Alexandre Carneiro
No contexto atual de pandemia COVID-19, que ameaça a nossa saúde física e mental e o futuro da economia e da sociedade, são precisos bons líderes. Destaco esta necessidade porque discordo do rumo da Direção Geral da Saúde para o controlo da pandemia em Portugal. Não sou Infeciologista ou Epidemiologista, mas sou capaz de ler e interpretar artigos técnicos, recomendações e os documentos dos organismos internacionais, particularmente do CDC Americano. Constato que em numerosas ocasiões as afirmações proferidas pelos nossos responsáveis são grosseira e factualmente erradas. As medidas que publicamente defendi há dias e semanas e que eram rotuladas como alarmistas têm sido tomadas em pequenas “prestações”, com uma ordem e ritmo que seguem a progressão da infeção e não a antecipam.
A título de exemplo destaco a afirmação da ministra da Saúde proferida no passado dia 14/03: “Entramos numa fase de crescimento exponencial da epidemia”. Esta afirmação é ignorante ou desonesta. A fase inicial da curva de crescimento desta pandemia é necessariamente exponencial. Pelas suas características, na ausência de medidas, não poderia deixar de ser exponencial. Vou benevolamente acreditar que a Sra. Ministra sofre apenas de analfabetismo matemático.
Posso também fazer futurologia e prever que medidas mais duras contempladas pelo estado de emergência serão aplicadas e que não iremos conseguir perceber o porquê da demora, quando já há muito são reclamadas pela sociedade civil.
Como profissional de saúde, a minha prioridade tem sido a excelência clínica e as ambições de liderança nunca fizeram parte do meu projeto de vida. Inevitavelmente ao longo da minha carreira tenho contactado com muitos líderes, sobretudo ao nível da gestão intermédia e a minha experiência tem sido, com as devidas exceções, globalmente negativa.

- **TAREFAS**:
[1] Segundo o texto sobre a liderança na pandemia, em que dia a ministra da Saúde afirmou que se entrava numa fase de crescimento exponencial da epidemia?
[2] Traduza para inglês a frase do texto sobre a liderança na pandemia "A fase inicial da curva de crescimento desta pandemia é necessariamente exponencial."
[3] Prossiga o texto sobre a liderança na pandemia a partir da última frase apresentada.

- **ENTRADAS EXTRAÍDAS**:
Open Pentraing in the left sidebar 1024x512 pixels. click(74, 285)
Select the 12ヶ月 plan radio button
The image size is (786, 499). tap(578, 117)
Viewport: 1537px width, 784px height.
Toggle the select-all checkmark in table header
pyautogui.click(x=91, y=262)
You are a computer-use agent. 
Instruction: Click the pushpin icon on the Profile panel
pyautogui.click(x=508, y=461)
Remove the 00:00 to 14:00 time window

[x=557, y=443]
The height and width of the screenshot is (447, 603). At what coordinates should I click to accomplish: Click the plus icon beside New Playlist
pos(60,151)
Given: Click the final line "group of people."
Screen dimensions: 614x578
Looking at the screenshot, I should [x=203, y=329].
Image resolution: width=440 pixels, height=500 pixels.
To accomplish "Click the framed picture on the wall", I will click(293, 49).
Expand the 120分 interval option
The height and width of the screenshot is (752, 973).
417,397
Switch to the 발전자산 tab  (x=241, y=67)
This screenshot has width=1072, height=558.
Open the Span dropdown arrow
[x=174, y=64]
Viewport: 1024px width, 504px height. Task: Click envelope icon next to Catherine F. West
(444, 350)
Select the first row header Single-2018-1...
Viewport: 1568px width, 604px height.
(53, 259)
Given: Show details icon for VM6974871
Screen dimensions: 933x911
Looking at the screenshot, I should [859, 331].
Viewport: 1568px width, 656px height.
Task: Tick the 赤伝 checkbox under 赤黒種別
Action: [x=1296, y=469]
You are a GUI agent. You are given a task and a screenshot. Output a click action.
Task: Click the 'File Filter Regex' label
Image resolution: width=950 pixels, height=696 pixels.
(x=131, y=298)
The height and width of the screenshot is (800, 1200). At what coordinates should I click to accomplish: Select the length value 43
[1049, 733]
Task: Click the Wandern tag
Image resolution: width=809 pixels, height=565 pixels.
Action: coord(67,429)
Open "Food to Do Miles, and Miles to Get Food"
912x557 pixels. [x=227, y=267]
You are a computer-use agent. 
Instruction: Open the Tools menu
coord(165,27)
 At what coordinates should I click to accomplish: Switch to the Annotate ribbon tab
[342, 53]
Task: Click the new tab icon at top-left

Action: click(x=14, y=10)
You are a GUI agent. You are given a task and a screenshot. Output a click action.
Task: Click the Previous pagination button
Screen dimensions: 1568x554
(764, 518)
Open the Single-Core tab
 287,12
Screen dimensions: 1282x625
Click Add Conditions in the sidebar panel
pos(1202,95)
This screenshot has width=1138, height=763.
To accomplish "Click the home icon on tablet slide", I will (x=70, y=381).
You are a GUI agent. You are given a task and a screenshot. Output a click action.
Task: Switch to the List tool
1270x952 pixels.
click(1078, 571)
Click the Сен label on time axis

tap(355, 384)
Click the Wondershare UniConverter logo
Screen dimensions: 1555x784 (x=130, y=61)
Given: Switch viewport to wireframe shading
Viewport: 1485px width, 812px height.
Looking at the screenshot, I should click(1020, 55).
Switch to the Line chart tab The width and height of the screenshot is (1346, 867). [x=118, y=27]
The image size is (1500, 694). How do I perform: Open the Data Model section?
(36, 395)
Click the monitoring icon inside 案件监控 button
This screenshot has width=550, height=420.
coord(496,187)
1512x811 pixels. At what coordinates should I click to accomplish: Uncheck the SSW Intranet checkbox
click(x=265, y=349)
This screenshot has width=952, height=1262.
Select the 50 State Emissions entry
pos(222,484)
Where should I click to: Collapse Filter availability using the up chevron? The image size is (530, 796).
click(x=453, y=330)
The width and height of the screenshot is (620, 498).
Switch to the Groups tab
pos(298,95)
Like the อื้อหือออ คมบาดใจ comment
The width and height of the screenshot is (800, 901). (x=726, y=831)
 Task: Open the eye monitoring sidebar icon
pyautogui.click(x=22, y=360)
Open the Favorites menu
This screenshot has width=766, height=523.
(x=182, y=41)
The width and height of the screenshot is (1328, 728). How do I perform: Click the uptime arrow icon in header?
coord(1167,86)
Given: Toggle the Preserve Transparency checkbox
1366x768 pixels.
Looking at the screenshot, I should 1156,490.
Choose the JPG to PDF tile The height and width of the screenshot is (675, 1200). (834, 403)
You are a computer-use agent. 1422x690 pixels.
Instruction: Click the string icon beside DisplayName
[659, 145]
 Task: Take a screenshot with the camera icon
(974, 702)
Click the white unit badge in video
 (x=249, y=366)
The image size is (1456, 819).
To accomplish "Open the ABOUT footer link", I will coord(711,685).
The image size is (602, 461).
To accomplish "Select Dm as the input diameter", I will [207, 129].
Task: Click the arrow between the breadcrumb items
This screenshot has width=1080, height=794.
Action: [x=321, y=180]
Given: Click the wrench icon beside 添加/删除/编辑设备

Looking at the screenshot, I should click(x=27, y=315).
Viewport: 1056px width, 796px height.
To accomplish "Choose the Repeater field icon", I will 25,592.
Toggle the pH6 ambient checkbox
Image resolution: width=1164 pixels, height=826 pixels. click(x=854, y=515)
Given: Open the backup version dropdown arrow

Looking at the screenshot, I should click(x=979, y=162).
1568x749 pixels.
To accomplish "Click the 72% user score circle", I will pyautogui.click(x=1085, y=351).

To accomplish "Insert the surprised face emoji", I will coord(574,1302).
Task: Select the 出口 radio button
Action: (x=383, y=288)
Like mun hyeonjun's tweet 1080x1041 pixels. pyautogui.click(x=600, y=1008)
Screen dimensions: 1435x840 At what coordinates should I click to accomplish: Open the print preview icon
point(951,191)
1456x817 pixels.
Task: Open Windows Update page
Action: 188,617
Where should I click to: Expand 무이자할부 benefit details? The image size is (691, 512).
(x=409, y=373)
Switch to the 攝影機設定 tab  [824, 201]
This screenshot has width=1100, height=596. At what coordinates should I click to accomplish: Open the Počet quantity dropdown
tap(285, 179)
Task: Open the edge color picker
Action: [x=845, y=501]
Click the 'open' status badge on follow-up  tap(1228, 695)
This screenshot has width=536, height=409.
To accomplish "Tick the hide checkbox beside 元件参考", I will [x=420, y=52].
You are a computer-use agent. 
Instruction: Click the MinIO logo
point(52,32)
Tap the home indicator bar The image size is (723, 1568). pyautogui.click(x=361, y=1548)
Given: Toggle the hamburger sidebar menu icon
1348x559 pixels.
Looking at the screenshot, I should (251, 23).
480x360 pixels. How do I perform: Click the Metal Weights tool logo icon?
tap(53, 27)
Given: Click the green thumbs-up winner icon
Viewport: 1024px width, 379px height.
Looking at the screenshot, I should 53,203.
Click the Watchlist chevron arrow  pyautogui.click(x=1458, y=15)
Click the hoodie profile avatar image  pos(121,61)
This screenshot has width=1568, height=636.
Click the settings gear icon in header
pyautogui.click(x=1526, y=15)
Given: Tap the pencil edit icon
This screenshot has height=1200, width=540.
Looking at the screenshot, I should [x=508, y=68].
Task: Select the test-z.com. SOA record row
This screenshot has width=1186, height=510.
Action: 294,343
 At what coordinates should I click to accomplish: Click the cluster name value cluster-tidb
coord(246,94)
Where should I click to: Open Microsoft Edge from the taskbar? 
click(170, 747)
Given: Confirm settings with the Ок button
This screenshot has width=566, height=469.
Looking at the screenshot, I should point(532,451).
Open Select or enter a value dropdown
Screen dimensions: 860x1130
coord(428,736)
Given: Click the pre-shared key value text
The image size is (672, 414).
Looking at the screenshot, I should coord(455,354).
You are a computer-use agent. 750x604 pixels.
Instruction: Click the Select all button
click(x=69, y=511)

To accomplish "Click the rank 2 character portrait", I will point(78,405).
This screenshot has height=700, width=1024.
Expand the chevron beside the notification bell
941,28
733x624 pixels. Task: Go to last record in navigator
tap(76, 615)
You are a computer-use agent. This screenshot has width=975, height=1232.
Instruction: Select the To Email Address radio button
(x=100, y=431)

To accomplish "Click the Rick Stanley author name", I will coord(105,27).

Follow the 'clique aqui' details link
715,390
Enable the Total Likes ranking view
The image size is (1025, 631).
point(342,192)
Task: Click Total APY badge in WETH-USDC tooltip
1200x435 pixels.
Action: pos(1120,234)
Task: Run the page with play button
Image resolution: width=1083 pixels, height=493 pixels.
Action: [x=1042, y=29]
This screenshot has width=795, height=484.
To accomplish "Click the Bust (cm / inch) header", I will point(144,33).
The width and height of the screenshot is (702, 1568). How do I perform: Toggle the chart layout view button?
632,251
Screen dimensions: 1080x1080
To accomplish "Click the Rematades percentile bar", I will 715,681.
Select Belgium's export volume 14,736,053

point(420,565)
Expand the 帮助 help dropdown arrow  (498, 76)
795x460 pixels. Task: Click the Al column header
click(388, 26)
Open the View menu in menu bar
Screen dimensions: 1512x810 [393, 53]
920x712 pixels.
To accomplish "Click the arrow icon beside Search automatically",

- **RESPOSTAS**:
[1] No dia 14/03.

[2] The initial phase of this pandemic's growth curve is necessarily exponential.

[3]
A má gestão intermédia é o cancro das nossas instituições. Há uma frase, conhecida como a Navalha de Hanlon: “Nunca atribuas à malícia o que pode ser devidamente explicado pela incompetência”. Nas instituições por onde passei, encontrei predominantemente burocratas, desprovidos de mérito ou iniciativa. Não me refiro apenas a Gestores com a respetiva licenciatura, mas também aos profissionais de saúde que ocupam cargos de chefia. Como Médico Radiologista nunca pertenci a uma organização em que sentisse existir um projeto válido. Só conheci a obsessão pela realização de um sempre crescente número de exames de diagnóstico, em nome da produtividade, sem considerar o verdadeiro benefício para o doente.
Com as devidas exceções, nunca respeitei os meus superiores diretos. Na sua maioria, não lhes reconheço valor clínico e não lhes pediria uma segunda opinião na interpretação dos meus exames.
O seu foco em objetivos cegos e na sua própria carreira impediu que previssem esta crise. Para preparar esta crise era preciso ter abdicado de “resultados”, antes que existisse uma aceitação geral da inevitabilidade de sacrificar os números à realidade. Estas falhas foram cruciais: não houve capacidade de contrariar a inércia e o senso-comum. Só assim se explica que não tenham sido acautelados os equipamentos de proteção individual, os ventiladores, a organização das instituições e a formação dos profissionais.
Esta crise era completamente previsível ao contrário do que tem sido veiculado na comunicação social. Os primeiros casos foram descritos em Wuhan, China, em Dezembro de 2019 e não havia razões para acreditar num excepcionalismo ocidental ou português que nos tornasse imune à doença. Em dois meses nada foi feito. Um responsável da nossa Saúde Publica, Jorge Torgal, comparou a doença a uma “gripe”.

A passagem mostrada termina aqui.